Google Maps Card Design

I’ve been struggling to really understand the significance of “cards” as a new unit of interaction. Fred Wilson and Benedict Evans have both discussed the significance of cards, but I feel like neither has been able to provide a concrete example that really highlights why a card isn’t simply just another design trend.

Extrapolating a bit, here are my thoughts on where this could go.

Several years ago Facebook released Open Graph Protocol. The idea was in part that any noun (person, place or thing) on Facebook could have its own Facebook Page, and thus, all the corresponding meta data that accompanied that Page. To me, the notion of cards takes this one step further.
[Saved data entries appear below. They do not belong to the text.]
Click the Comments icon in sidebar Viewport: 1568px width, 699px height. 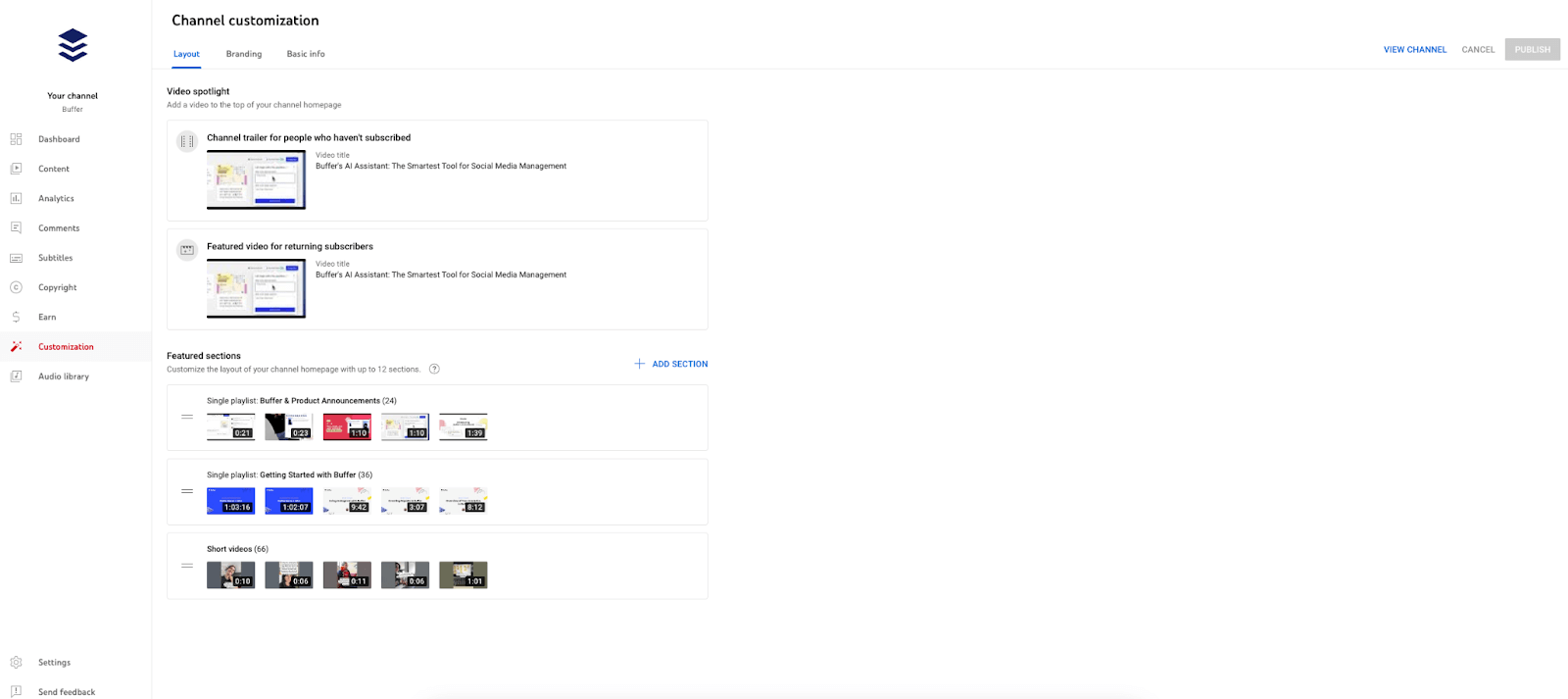tap(16, 227)
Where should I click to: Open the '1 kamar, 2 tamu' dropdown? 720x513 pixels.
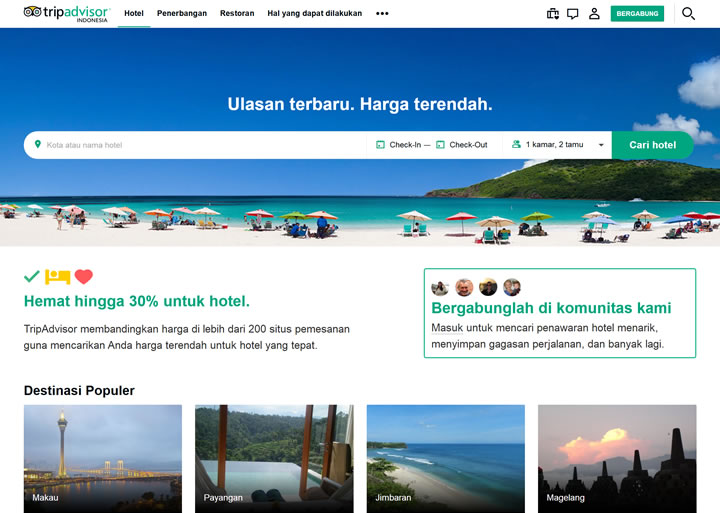pos(554,145)
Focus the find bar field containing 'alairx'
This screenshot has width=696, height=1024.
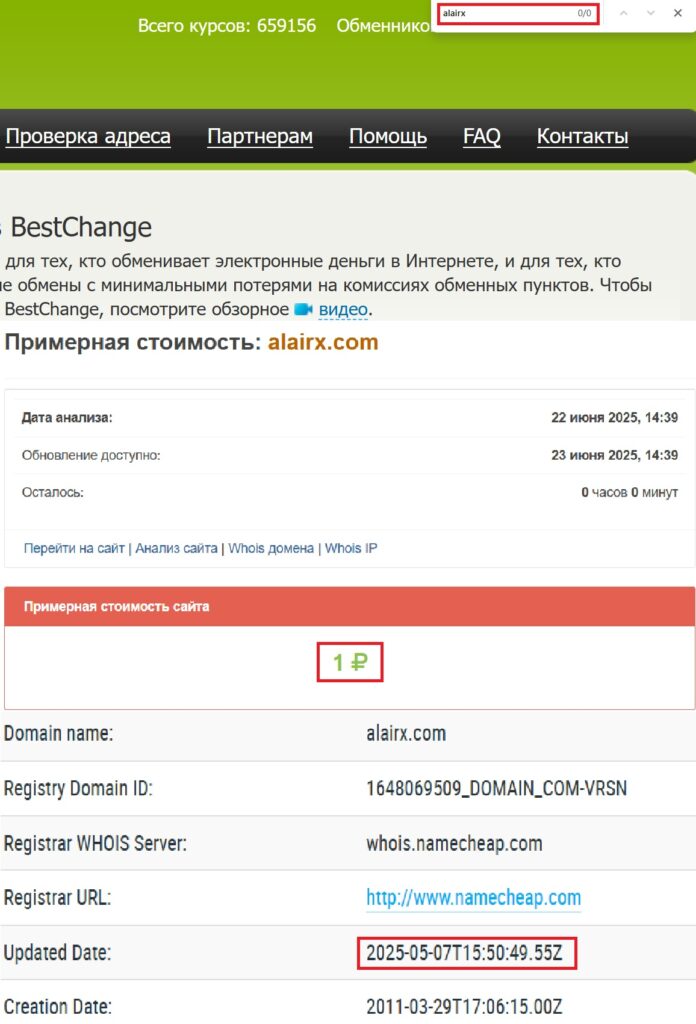505,13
Imagine a time, a few years from now, where you text a friend on WhatsApp to ask if they’ve yet seen James Bond Movie #34. WhatsApp would recognize that James Bond 24 is a noun — specifically a noun, specifically, a movie, and thus the text would automagically appear as a hyperlink. When clicked on, you would see the movie’s card — allowing you to interact with the movie in any number of ways: purchase tickets, watch a trailer, send to a friend, etc — all without needing to go to another app. In some ways it would mimic the options one currently has by clicking on a place in Google Maps (see image above). Cards basically replace websites or native apps. Apps within apps. Google has likewise purchase streaming technology that should allow for mobile apps to start being streamed so that you could interact with the app without ever needing to install it. Again, I see this as potentially being enabled via card.

If the card thus becomes the standard way that I actionably interact with any noun on my mobile device, that becomes a huge deal. It’s much bigger than simply a design fad. The message becomes the medium and functions more like an OS for interacting on mobile. So yeah, cards could be a big deal.